После этого Лео постаралась отогнать от себя все посторонние мысли. Она сосредоточилась на помощи тем, кому могла помочь сама, советуя всем тщательно мыть руки, содержать в чистоте постельное белье и носовые платки и не выходить на улицу без острой необходимости. Хотя уже к обеду пойти было некуда. Бóльшая часть лавок и магазинов закрылись. Церковь закрылась тоже. Как и синематограф «Пэлас Синема». И гостиница «Кучевое облако». Празднование окончательного перемирия было отменено. Вместо этого их деревня с населением в пять сотен душ, и без того пострадавшая от войны, начала хоронить новых мертвецов, и скоро умерших тут станет больше, чем живых.

Но вот сгустились сумерки, и она поспешила наверх, к отцу. Лео ожидала застать его за столом с чашкой чая, но квартира была погружена в темноту. Неужели он уже лег в постель?

И тут ее слуха достиг какой-то звук. Частый сухой кашель. Господи милосердный! Лео распахнула дверь в его комнату.

– С тобой все в порядке? Мне показалось, что я слышала… – Она не смогла заставить себя произнести вслух страшные слова.

– У меня лихорадка, – хриплым голосом прошептал отец.

Ужас ледяными пальцами стиснул сердце Лео.

– Ты обязательно поправишься, – сказала она, стараясь приободрить его, и себя заодно, и понимая, что потерпела неудачу. – Сейчас я сварю тебе бульон.

– Нет, не надо. Я посплю, и все будет в порядке. – Отец закрыл глаза, но, вместо того чтобы обрести покой во сне, хрипел и содрогался при каждом вдохе и выдохе.
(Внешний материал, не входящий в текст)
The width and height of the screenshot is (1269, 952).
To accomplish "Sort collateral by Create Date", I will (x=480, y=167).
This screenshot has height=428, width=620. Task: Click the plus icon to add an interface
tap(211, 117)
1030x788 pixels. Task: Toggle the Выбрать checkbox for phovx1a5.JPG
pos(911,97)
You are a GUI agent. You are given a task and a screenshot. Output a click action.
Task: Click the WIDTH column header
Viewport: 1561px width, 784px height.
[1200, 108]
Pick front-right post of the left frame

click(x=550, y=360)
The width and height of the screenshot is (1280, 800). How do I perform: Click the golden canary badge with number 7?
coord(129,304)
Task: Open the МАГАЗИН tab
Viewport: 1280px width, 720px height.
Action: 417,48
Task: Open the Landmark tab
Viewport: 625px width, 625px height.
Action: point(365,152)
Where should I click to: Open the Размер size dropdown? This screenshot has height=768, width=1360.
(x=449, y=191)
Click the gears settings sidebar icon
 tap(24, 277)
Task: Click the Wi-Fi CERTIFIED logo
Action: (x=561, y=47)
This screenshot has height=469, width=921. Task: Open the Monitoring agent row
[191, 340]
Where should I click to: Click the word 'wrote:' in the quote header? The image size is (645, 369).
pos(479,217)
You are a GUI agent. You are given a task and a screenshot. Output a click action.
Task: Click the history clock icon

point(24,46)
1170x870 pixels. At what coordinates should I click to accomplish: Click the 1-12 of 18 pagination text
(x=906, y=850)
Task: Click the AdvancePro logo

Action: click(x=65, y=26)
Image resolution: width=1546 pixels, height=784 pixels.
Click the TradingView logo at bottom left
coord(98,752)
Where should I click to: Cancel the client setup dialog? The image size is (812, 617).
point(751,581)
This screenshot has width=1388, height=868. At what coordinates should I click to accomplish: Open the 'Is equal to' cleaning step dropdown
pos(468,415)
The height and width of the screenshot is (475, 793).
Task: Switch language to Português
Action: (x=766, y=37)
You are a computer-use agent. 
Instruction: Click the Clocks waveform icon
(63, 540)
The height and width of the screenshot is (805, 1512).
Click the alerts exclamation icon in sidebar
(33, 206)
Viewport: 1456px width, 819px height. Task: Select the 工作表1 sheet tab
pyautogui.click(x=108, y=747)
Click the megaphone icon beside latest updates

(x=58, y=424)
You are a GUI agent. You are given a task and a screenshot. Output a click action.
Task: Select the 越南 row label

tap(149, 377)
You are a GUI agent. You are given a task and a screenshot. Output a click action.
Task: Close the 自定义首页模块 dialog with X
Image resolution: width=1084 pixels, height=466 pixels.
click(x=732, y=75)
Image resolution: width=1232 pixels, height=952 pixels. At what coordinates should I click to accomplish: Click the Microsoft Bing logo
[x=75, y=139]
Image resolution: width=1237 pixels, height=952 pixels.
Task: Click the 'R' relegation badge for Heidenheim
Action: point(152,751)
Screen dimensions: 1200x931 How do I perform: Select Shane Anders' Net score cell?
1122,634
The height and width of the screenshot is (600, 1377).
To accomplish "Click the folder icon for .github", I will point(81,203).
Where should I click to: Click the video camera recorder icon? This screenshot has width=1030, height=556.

Лео принесла полотенце и тазик, после чего присела подле его кровати, положив на лоб отцу влажное полотенце. Она растирала ему спину, когда он заходился таким сильным кашлем, что буквально выгибался дугой, едва не падая с кровати, и подставляла тазик, чтобы тот мог сплевывать в него мокроту, споласкивала таз и возвращалась как раз к следующему приступу.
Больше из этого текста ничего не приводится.